Let’s start with some context. The FCA that new boss Nikhil Rathi took over at the start of the pandemic was in need of new more dynamism. His predecessor, Andrew Bailey, had overseen a regulator that was not just asleep at the wheel on the LC&F scandal but one that was increasingly looking unlike the innovative City firms it regulates and more like a clunky, public sector bureaucracy. Rathi was brought in to change that.
Reforms to pay are one element of that culture change. To listen to Unite, it is as if Rathi has condemned staff to penury. Yet as the FCA are keen to point out, most of their staff are receiving a 12 per cent pay rise over the next two years. The key frustration appears to be the loss of routine payments which were called ‘bonuses,’ but why a regulator offered such a thing in the first place is beyond us.

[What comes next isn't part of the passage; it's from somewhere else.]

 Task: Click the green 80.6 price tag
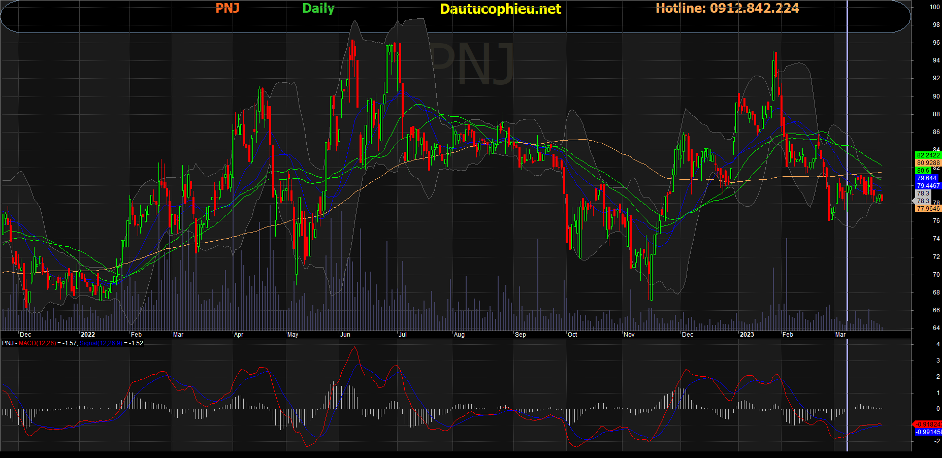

The regulator has also consistently pointed out that the reforms will incentivise the strongest performers. Instead of effectively automatic bonuses, staff will be placed into performance-based pay grades. Some who fear not making the grade may not like the new regime, but it is hardly out of step with major corporates.
Rathi is right to give the regulator a shake-up. He has brought in a host of senior talent, talked of the need to become more agile, and if anything seems frustrated he cannot move faster to bring the regulator up to date.
And for all the noise Unite have made in recent weeks, City A.M. understands the number of actual votes for industrial action sits below 300, in contrast to a workforce of more than 4,000. The strike is also occurring just weeks before a union arbitration process which they demanded reports.
Rathi has clearly ruffled a few feathers – but that may not be the worst thing.